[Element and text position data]
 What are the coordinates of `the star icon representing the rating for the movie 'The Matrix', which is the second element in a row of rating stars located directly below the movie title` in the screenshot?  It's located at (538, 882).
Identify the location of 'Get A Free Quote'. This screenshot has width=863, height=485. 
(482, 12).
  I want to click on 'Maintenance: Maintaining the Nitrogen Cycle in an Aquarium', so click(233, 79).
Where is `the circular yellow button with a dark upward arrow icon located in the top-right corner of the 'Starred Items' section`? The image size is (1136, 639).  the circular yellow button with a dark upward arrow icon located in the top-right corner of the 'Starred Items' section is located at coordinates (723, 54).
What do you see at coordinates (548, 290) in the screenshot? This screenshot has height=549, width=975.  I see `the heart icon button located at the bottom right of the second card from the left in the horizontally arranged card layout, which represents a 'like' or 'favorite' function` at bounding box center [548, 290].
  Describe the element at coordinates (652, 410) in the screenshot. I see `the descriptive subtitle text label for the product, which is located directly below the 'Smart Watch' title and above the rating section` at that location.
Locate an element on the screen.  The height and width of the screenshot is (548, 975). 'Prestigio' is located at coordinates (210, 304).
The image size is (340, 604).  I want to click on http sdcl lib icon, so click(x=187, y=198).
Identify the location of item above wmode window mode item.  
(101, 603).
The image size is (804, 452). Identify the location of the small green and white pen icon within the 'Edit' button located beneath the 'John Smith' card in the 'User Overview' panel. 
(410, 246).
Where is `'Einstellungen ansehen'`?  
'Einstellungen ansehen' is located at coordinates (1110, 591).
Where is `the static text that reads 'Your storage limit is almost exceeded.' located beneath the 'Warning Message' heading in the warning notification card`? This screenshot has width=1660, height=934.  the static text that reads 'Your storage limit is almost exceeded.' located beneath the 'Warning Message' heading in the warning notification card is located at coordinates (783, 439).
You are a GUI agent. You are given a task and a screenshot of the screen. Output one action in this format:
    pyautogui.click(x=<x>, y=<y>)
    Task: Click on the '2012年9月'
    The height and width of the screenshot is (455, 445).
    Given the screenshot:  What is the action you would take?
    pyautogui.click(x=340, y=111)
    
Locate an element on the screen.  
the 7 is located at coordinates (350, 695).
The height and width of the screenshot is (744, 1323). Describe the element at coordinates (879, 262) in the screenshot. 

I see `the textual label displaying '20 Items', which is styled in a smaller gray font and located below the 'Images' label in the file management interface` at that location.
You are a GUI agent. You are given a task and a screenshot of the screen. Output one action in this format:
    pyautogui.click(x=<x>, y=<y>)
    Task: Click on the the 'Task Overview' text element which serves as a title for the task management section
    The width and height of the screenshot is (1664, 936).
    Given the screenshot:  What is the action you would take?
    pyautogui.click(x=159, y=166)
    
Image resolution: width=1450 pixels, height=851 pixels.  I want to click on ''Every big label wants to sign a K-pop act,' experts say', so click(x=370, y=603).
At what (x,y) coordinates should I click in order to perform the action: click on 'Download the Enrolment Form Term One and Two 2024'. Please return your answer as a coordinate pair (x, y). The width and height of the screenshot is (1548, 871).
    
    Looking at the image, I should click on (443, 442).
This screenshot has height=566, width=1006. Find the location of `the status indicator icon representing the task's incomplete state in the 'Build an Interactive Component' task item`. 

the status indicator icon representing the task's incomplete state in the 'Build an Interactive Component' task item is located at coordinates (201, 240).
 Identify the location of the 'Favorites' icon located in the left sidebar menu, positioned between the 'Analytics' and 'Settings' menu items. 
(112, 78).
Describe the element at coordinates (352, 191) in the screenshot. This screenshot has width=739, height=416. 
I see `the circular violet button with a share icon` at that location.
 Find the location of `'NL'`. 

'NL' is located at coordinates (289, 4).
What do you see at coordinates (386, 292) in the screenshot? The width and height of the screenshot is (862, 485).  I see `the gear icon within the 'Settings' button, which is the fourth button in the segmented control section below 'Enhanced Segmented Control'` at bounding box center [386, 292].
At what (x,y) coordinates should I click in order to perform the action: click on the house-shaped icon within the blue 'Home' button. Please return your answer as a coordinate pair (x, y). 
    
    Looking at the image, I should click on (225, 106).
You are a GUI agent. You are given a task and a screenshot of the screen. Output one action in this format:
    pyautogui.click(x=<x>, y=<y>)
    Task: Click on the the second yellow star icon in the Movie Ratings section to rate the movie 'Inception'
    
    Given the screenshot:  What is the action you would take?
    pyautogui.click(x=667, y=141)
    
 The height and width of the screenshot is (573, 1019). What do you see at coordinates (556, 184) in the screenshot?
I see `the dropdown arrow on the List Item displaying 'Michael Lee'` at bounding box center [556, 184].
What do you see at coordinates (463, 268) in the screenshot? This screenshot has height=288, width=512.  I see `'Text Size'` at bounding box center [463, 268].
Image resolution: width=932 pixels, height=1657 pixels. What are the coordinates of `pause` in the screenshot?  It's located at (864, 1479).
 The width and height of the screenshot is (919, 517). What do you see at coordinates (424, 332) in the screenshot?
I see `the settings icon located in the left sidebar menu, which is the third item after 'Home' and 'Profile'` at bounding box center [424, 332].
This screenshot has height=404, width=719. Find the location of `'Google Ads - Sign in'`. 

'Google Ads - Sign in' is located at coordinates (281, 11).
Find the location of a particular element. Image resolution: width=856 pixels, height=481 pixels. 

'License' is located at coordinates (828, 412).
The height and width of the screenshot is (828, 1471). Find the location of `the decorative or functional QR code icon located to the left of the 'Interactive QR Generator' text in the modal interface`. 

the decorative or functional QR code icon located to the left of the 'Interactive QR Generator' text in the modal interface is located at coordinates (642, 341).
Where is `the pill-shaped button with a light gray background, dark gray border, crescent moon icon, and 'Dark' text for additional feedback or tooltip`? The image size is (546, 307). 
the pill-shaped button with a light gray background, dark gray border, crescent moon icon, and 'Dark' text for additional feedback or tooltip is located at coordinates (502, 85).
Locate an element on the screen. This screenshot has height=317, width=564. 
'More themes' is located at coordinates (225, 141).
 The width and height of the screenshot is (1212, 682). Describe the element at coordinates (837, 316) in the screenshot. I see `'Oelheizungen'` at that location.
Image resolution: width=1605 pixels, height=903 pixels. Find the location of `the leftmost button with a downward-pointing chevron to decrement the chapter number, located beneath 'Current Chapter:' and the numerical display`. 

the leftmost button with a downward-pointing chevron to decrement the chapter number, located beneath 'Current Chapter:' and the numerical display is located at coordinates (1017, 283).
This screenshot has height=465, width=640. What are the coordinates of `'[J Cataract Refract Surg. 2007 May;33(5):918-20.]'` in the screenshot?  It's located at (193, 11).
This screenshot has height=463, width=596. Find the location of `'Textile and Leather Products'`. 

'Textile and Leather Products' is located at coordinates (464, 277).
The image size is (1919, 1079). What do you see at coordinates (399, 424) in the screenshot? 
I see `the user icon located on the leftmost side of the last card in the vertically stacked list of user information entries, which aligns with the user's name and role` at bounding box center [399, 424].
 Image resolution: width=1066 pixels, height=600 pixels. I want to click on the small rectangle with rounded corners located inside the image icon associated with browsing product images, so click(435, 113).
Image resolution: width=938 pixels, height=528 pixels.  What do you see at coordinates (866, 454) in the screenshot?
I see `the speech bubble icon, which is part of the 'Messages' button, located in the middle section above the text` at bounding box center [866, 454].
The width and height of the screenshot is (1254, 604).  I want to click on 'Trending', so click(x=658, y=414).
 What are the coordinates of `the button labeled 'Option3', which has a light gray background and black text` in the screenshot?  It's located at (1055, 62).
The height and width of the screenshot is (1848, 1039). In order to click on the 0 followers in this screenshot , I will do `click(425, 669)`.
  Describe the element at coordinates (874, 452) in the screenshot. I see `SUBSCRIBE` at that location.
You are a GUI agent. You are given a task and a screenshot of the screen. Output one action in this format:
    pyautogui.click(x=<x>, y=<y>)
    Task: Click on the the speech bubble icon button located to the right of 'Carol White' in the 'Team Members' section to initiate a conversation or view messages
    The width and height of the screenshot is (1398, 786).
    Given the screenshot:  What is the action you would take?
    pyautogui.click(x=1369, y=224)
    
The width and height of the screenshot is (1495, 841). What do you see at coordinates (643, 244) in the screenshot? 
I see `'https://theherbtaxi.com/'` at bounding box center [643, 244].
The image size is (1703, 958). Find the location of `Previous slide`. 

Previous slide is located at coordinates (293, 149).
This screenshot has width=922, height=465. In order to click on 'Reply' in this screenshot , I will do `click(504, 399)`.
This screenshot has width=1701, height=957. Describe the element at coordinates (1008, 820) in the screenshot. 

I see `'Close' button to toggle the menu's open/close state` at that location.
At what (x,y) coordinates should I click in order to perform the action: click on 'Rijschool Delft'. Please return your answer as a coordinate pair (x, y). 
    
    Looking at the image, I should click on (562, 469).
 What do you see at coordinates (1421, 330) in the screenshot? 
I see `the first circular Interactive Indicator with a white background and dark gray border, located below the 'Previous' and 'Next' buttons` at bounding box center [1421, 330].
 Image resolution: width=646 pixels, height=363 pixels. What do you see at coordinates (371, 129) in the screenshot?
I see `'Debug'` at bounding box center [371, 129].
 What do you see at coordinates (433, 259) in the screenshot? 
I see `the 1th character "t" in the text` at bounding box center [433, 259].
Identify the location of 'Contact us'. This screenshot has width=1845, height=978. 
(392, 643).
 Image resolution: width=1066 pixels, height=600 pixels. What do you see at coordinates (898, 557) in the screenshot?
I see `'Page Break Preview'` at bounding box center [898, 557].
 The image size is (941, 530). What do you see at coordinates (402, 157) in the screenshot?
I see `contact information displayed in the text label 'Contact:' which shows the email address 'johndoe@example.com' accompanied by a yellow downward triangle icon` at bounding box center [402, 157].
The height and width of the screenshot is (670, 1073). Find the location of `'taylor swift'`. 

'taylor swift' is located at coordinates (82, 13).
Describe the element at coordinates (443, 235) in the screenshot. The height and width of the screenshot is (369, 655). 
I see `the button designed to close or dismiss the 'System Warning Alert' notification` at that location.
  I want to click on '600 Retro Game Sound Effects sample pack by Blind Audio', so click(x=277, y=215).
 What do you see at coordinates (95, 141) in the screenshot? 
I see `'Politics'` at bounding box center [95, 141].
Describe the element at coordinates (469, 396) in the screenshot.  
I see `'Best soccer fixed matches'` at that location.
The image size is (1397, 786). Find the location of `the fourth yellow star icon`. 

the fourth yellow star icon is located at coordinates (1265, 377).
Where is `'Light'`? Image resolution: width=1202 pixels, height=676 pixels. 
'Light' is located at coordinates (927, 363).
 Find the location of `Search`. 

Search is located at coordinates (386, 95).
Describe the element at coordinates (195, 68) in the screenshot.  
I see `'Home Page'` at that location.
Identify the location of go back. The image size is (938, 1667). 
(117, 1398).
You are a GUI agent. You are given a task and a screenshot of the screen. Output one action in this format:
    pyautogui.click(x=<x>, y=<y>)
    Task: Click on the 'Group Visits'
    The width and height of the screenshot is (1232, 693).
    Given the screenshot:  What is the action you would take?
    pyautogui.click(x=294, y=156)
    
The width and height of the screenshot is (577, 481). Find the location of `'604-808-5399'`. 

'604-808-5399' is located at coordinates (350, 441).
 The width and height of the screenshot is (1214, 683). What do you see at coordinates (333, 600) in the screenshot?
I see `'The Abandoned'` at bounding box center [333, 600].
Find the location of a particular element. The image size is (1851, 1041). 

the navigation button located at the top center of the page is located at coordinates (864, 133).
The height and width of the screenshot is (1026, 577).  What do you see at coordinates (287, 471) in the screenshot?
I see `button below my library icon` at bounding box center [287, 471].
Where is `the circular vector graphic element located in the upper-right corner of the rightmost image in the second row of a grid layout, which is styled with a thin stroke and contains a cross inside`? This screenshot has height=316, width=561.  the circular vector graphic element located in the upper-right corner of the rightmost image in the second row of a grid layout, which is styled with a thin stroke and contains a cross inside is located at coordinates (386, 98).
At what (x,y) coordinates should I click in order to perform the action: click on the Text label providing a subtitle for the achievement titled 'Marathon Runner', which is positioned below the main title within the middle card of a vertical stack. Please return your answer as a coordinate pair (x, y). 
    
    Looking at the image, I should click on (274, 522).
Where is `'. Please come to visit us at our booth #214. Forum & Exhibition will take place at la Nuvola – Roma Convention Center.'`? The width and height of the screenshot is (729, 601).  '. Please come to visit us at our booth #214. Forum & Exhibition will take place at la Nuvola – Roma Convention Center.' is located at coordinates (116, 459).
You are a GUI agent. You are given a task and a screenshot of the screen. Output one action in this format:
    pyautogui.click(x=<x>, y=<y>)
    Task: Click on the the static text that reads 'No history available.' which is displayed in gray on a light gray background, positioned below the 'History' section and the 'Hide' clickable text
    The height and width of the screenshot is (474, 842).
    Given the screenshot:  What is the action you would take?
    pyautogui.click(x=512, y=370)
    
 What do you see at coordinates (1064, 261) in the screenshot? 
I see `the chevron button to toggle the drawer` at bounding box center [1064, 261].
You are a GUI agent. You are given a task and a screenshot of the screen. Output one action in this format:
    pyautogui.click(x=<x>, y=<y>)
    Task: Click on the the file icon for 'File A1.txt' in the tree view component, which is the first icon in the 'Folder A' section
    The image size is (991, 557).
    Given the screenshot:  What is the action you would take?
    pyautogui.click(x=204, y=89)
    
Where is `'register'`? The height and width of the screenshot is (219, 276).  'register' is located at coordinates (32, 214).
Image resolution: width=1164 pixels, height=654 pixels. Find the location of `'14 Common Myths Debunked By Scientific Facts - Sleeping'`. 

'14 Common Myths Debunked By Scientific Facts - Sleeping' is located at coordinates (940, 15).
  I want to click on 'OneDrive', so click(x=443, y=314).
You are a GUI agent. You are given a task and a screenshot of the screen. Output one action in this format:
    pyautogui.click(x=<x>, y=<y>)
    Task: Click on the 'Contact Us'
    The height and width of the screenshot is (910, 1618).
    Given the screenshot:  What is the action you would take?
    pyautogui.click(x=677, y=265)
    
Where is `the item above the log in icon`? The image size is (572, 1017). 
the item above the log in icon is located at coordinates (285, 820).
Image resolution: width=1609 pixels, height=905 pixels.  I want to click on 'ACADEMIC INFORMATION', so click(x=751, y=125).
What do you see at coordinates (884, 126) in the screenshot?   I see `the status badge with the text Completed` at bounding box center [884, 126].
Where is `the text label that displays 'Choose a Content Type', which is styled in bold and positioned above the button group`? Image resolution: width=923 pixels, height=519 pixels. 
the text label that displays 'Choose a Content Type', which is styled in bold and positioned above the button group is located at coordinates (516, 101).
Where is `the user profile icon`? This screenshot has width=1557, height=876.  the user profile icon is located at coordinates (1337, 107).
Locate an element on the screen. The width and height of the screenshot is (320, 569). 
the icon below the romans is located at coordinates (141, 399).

• EXERCISE GOAL
In the data, from the line containing "What do you see at coordinates (548, 290)" through the line containing "the 7 is located at coordinates (350, 695).", replace "image size" with "screen size" and write out those lines again with nothing else altered.

• EXERCISE SOLUTION
What do you see at coordinates (548, 290) in the screenshot? This screenshot has height=549, width=975.  I see `the heart icon button located at the bottom right of the second card from the left in the horizontally arranged card layout, which represents a 'like' or 'favorite' function` at bounding box center [548, 290].
  Describe the element at coordinates (652, 410) in the screenshot. I see `the descriptive subtitle text label for the product, which is located directly below the 'Smart Watch' title and above the rating section` at that location.
Locate an element on the screen.  The height and width of the screenshot is (548, 975). 'Prestigio' is located at coordinates (210, 304).
The screen size is (340, 604).  I want to click on http sdcl lib icon, so click(x=187, y=198).
Identify the location of item above wmode window mode item.  
(101, 603).
The screen size is (804, 452). Identify the location of the small green and white pen icon within the 'Edit' button located beneath the 'John Smith' card in the 'User Overview' panel. 
(410, 246).
Where is `'Einstellungen ansehen'`?  
'Einstellungen ansehen' is located at coordinates (1110, 591).
Where is `the static text that reads 'Your storage limit is almost exceeded.' located beneath the 'Warning Message' heading in the warning notification card`? This screenshot has width=1660, height=934.  the static text that reads 'Your storage limit is almost exceeded.' located beneath the 'Warning Message' heading in the warning notification card is located at coordinates (783, 439).
You are a GUI agent. You are given a task and a screenshot of the screen. Output one action in this format:
    pyautogui.click(x=<x>, y=<y>)
    Task: Click on the '2012年9月'
    The height and width of the screenshot is (455, 445).
    Given the screenshot:  What is the action you would take?
    pyautogui.click(x=340, y=111)
    
Locate an element on the screen.  
the 7 is located at coordinates (350, 695).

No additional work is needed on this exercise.